Stop Fighting Your Story and Start Owning It

You’re scrolling through your feed at the end of a long day.
One friend is posting from Dubai – her third international trip this year. Another just got back from the Olympics with her family, glowing in every photo and witnessing history from the front row. Someone else is celebrating a promotion, tagging colleagues in what looks like a warm circle of mutual admiration. Another shares about an upcoming retreat with her women’s mastermind group. The comments are full of love and fire emojis.
You pause. You’re truly happy for them. But that happiness is quickly overshadowed by something heavier. A quiet ache in your chest. A tightening in your stomach. A voice that whispers:
I don’t have what they have. I don’t have enough. I’m not enough.

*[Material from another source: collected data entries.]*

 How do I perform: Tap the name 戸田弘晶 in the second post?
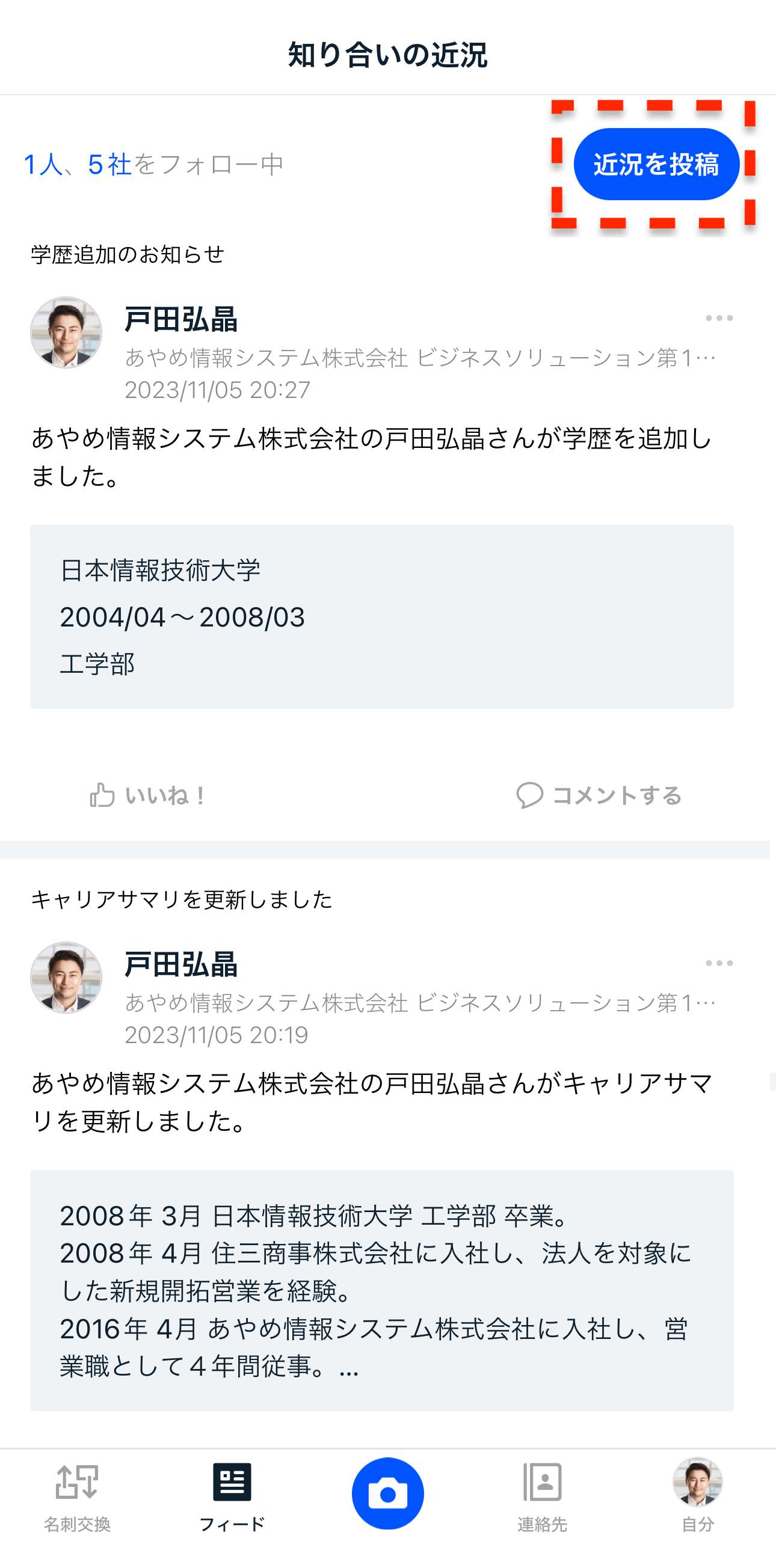[x=181, y=965]
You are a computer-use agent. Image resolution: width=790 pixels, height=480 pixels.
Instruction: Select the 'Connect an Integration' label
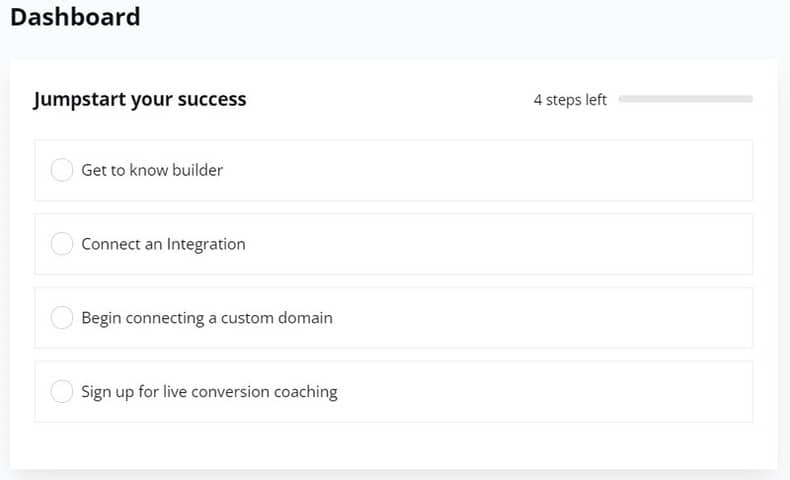coord(163,244)
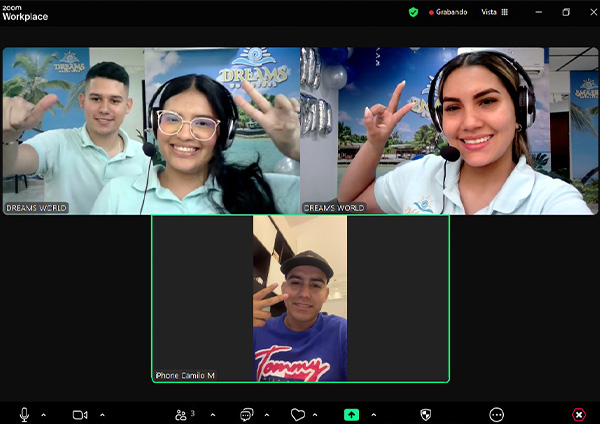The width and height of the screenshot is (600, 424).
Task: Expand the video settings arrow
Action: coord(101,414)
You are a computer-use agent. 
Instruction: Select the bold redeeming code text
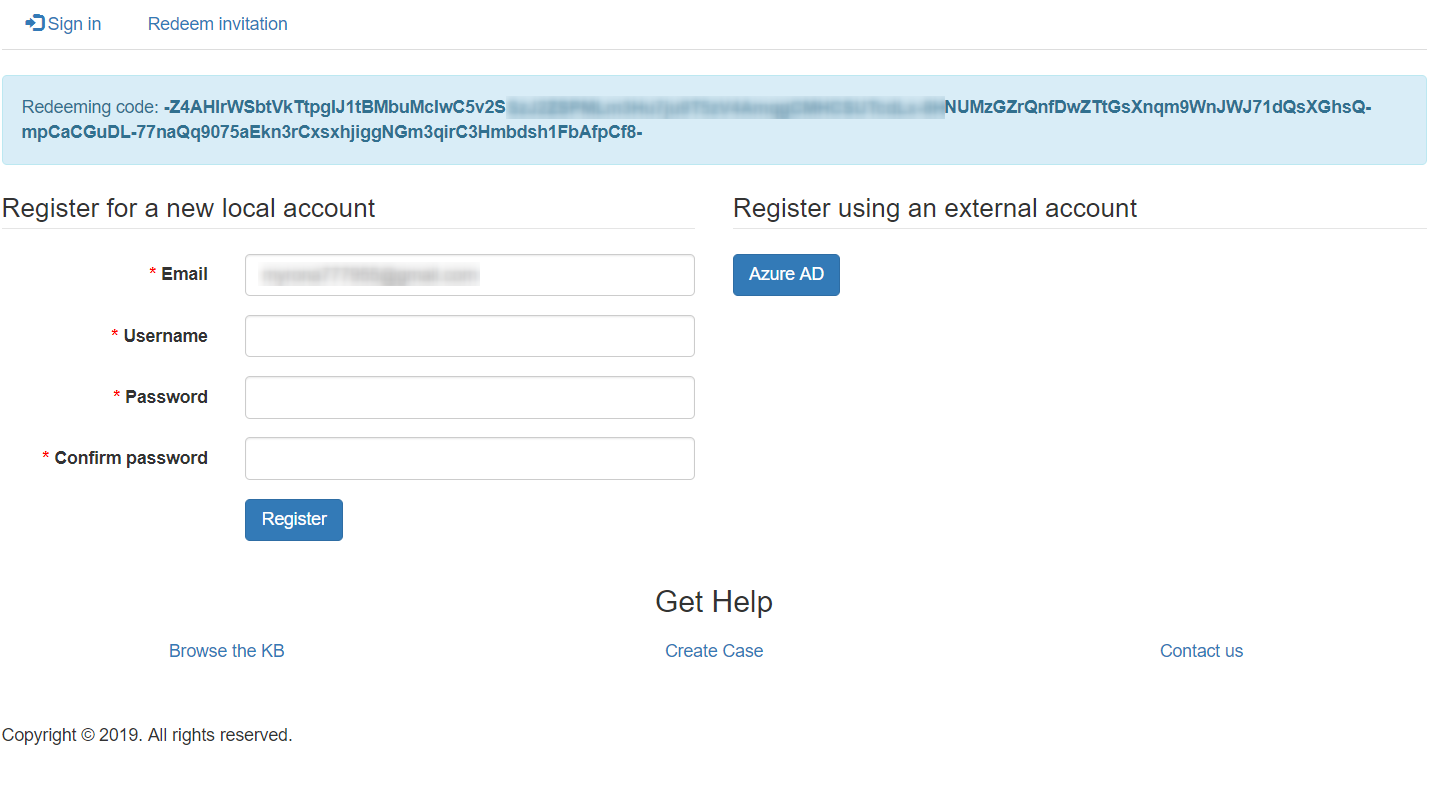700,106
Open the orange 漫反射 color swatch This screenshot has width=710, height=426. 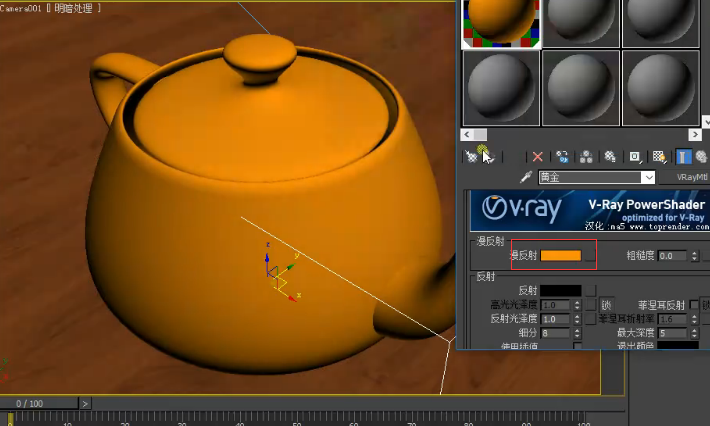[561, 256]
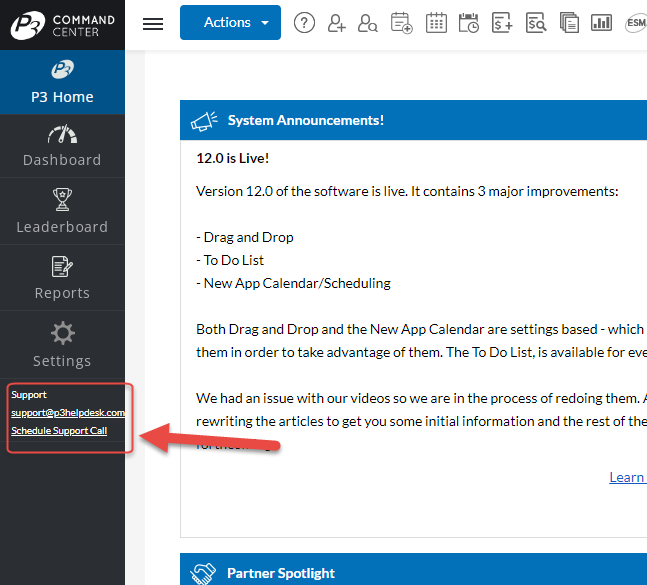
Task: Open Leaderboard from the sidebar
Action: [62, 212]
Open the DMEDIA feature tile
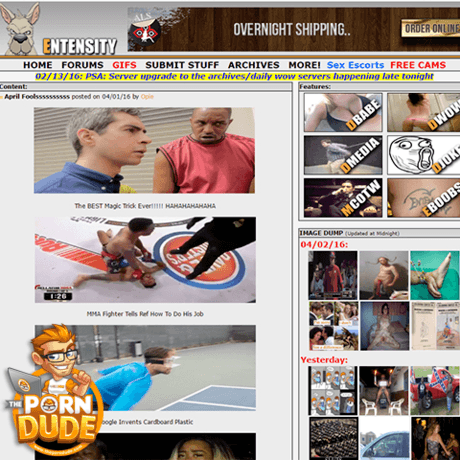460x460 pixels. [x=343, y=155]
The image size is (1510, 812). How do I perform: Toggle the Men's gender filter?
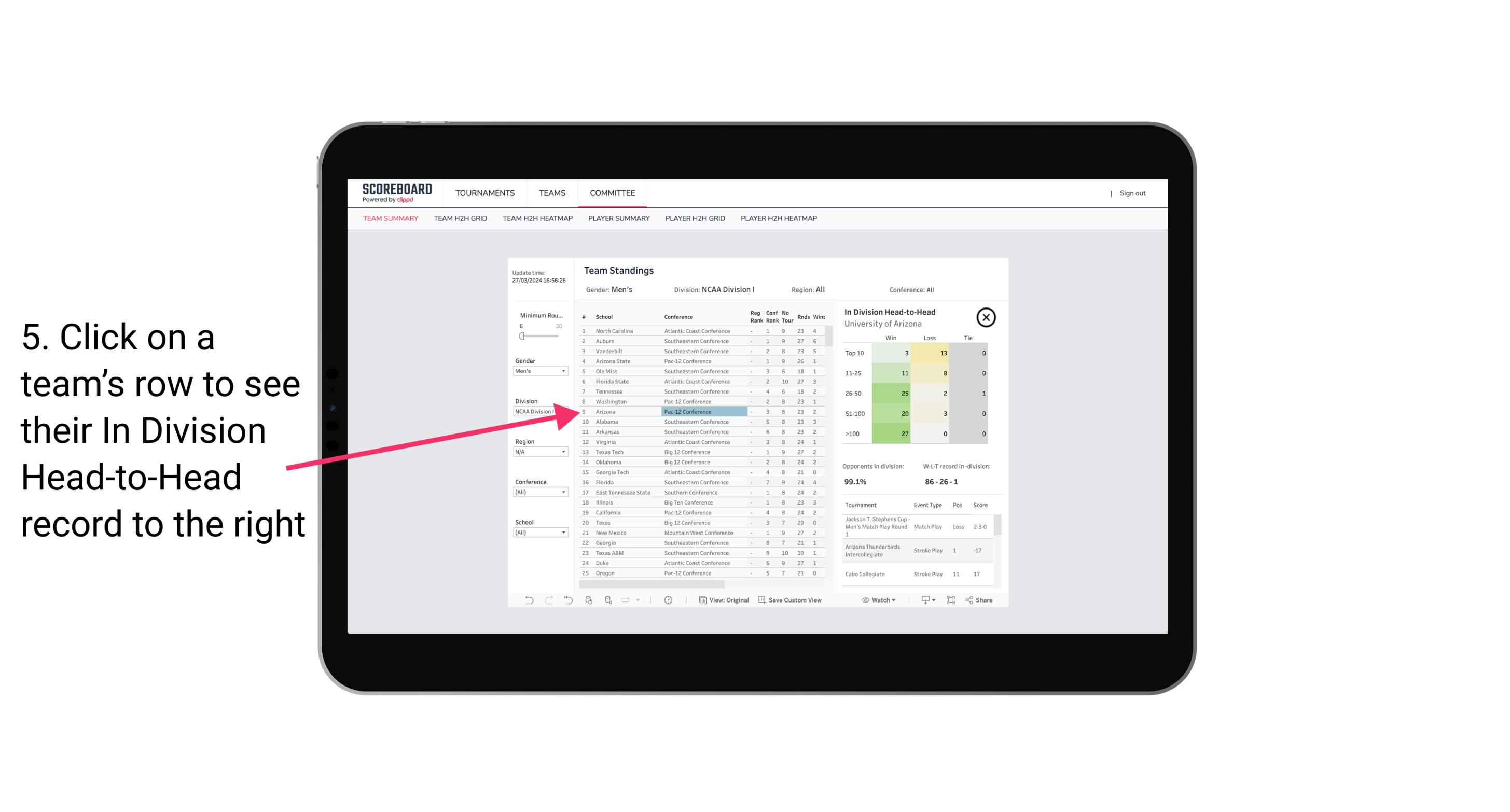coord(538,370)
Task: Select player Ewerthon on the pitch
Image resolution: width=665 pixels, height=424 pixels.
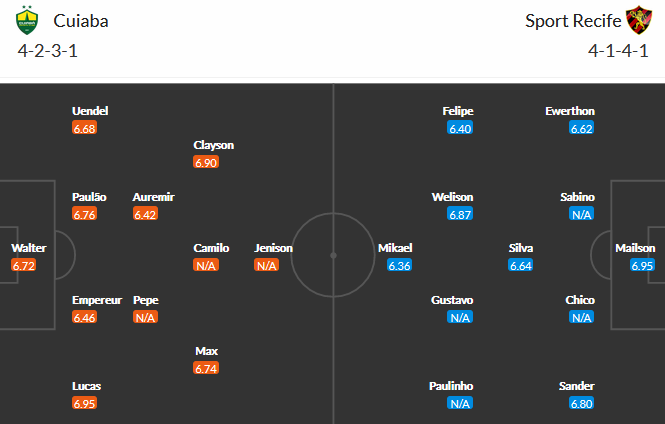Action: click(x=570, y=111)
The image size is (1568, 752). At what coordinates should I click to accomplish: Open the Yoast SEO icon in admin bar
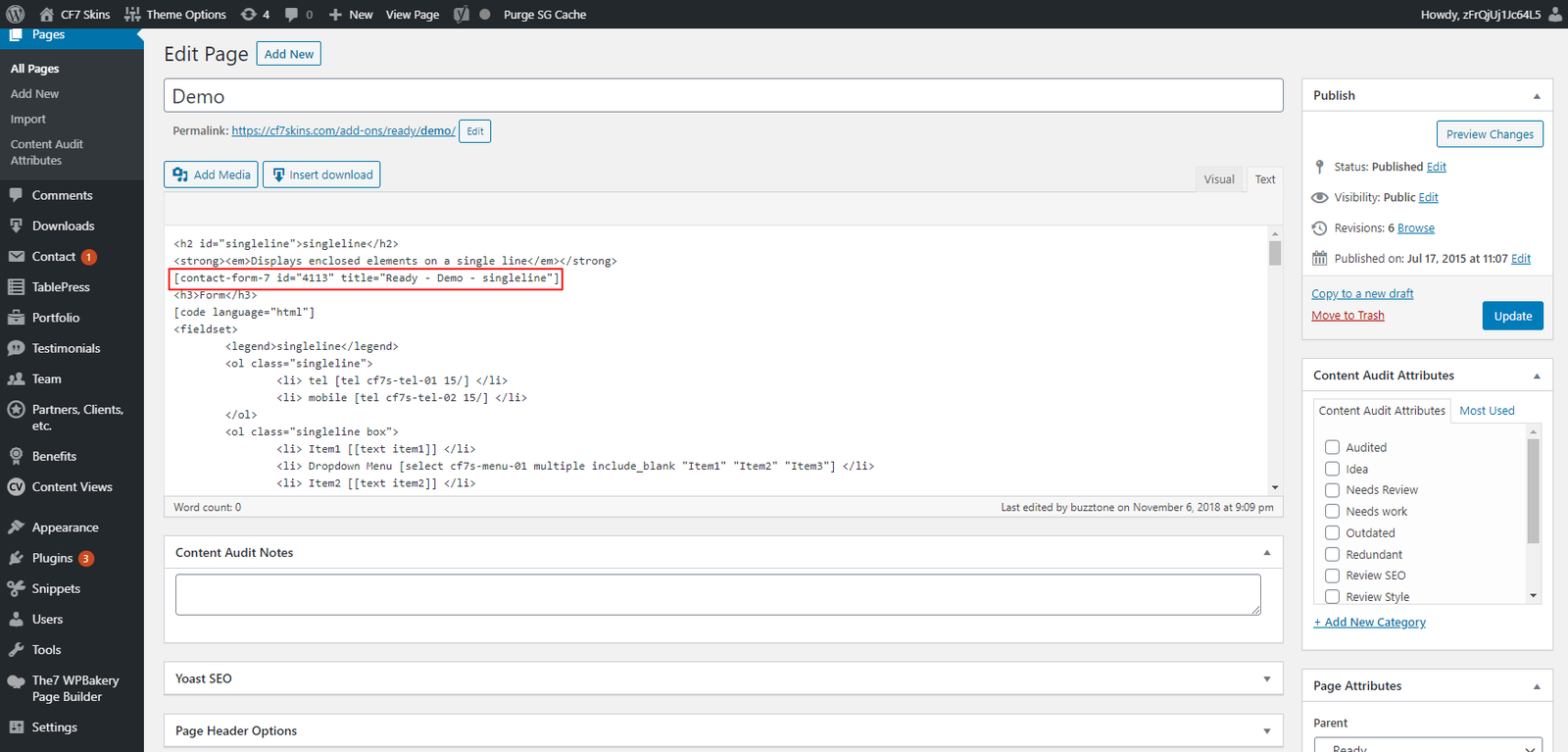coord(462,15)
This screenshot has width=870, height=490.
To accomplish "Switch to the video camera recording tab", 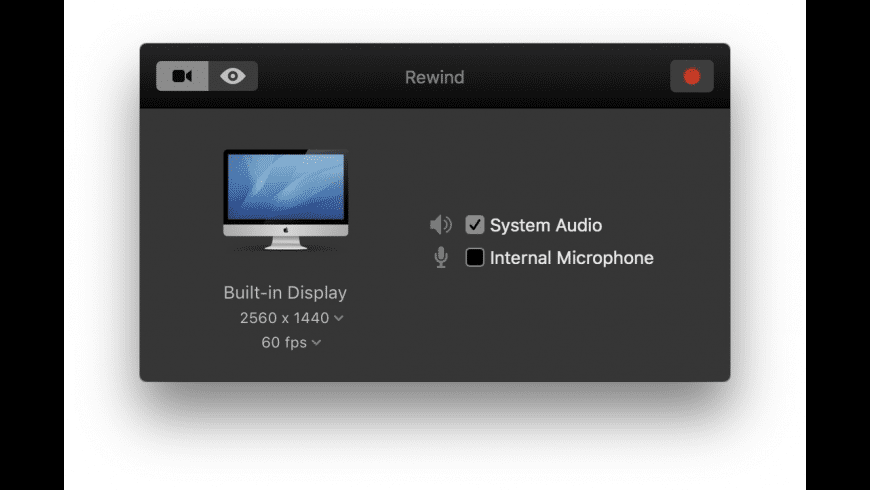I will click(182, 76).
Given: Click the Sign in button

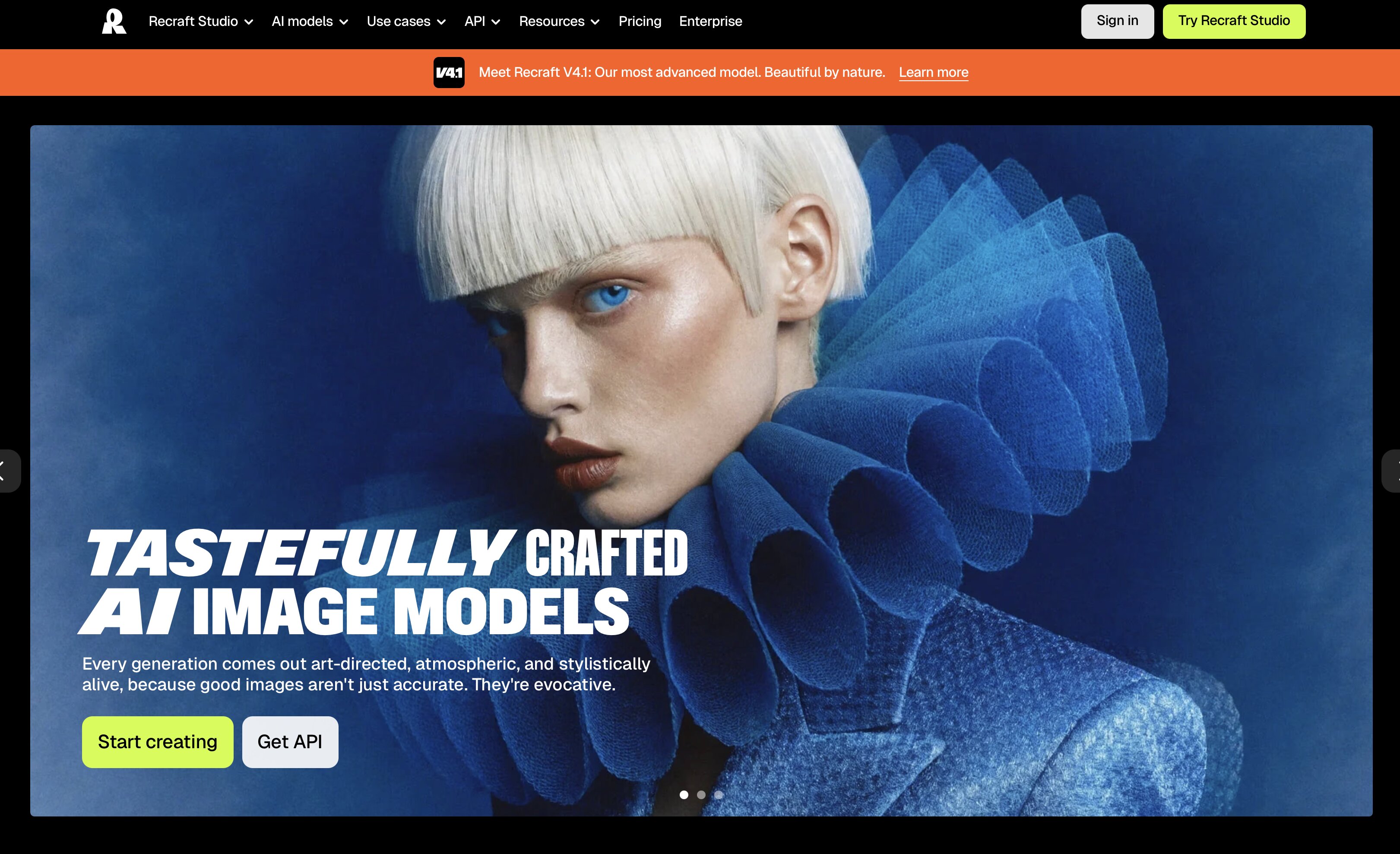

You begin to view your own life through a distorted lens. You haven’t taken a real vacation in years. You’re still driving the exact car you bought a decade ago, and every noise it makes feels like a countdown to a major expense that you believe you can’t swing. You haven’t found that circle of trusted colleagues or soul sisters who cheer you on. And while you can rationalize all of it, knowing that social media doesn’t tell the full story, there’s still that sting. The sense that you’re always behind. That everyone else seems to have cracked the code to success, to balance and joy, and you’re still over here hustling, trying to figure it out.
This is how the not enough story burrows in. It doesn’t always shout; it whispers. And when it lives in you long enough, it starts to feel like truth.
I know that story intimately. Because for years, I was living in it. No matter how successful I was, no matter how hard I worked or how much I achieved, that belief – that there would never be enough, that I was never enough – ran the show.
I built a thriving business. I made good money. I had a great professional reputation and earned the respect of clients and colleagues. From the outside, it looked like I had made it. But I couldn’t feel it – not really.
Because the story was still there, every win came with a whisper:
It’s not enough. You should be further along. You still don’t have what they have.
I saw what my success couldn’t buy me. I couldn’t just book last-minute vacations or take time off without stressing about its cost. I couldn’t afford ease. I couldn’t afford to collapse. There was no family safety net, no generational wealth, no circle of people ready to lift me when I fell.
I didn’t “get to have” the big, messy, loving family who showed up no matter what.
I didn’t have the lifelong friends who planned birthday getaways and checked in just because.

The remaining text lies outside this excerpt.